Dennis D. McDonald (ddmcd@outlook.com) is an independent consultant located in Alexandria Virginia. His services and capabilities are described here. Application areas include project, program, and data management; market assessment, digital strategy, and program planning; change and content management; social media; and, technology adoption. Follow him on Google+. He also publishes on CTOvision.com and aNewDomain.

Christopher Nolan's INTERSTELLAR

A movie review by Dennis D. McDonald

There are scenes in INTERSTELLAR that are achingly beautiful and moments of such intensity I almost forgot to breathe.

What I really connected with was the emotional content.
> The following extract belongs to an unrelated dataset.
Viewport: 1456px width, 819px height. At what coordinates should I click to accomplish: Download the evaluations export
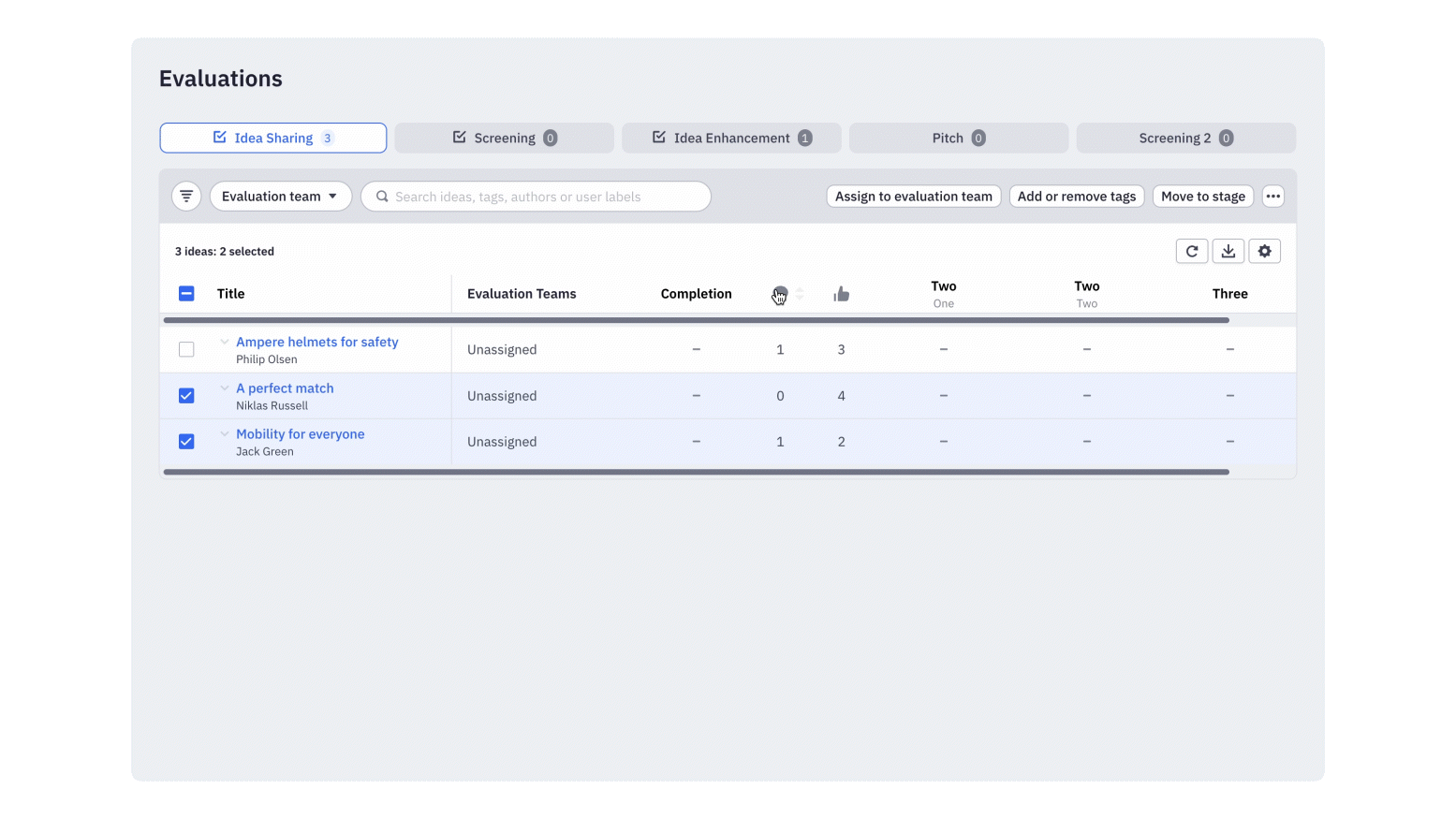(1228, 251)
We see the love between parents and children played out against a backdrop of a dying earth, wormholes, faster than light space travel, suspended animation, and high-tech robotics.
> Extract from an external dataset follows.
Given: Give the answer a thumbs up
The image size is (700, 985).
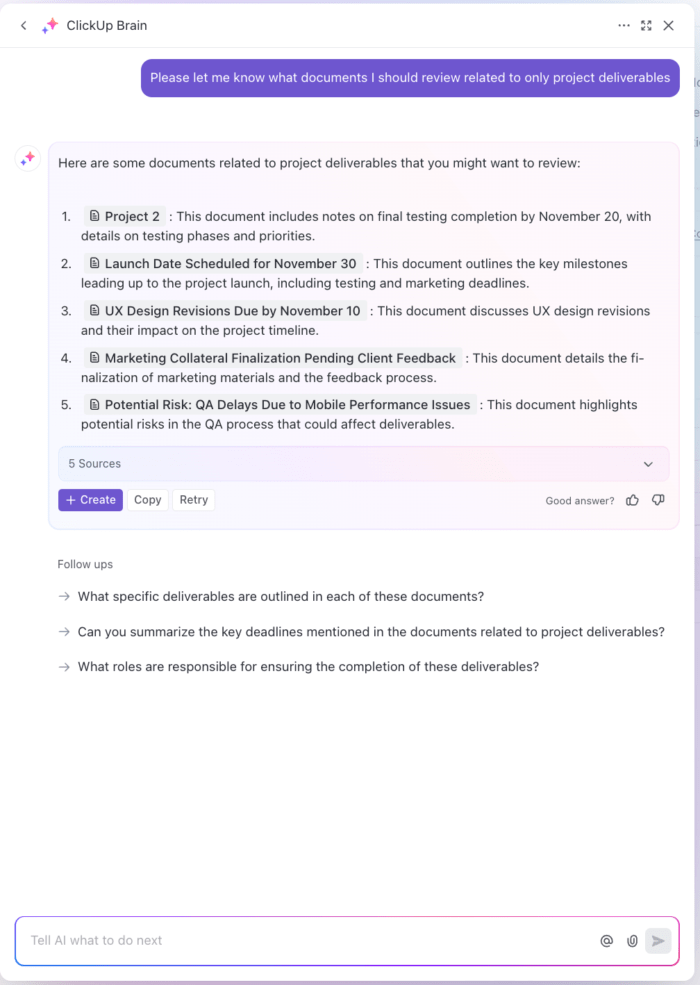Looking at the screenshot, I should [632, 499].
It’s a heady mix. The only other movie within recent memory that packed a similar emotional punch for me was TREE OF LIFE which, coincidentally, also co starred Jessica Chastain.

The story: The earth’s food production capabilities are dwindling. The need exists to locate another habitable planet using newly discovered wormholes that traverse time and space.
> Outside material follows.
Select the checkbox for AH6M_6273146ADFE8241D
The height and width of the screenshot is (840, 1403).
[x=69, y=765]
The movie follows a retired astronaut who leaves his family to make the journey knowing that, given how travel at relativistic speeds affects the experience of time, if he ever does return his children will have aged significantly faster than he and might even be long dead. 

This elastic experience of time and relativity has long been a staple of science-fiction novels but I have never seen it so convincingly and clearly demonstrated as in this film.

The technology — the spaceships, computers, robots, and spacesuits — are all convincing. The robots especially are amazing and unlike anything ever seen before.

But it’s the  family relationships that make this movie. Whereas 2001: A Space Odyssey was a cold and intellectual portrayal of space flight and alternate realities, INTERSTELLAR grounds itself in human emotion and relationships. That’s what ultimately makes it so effective.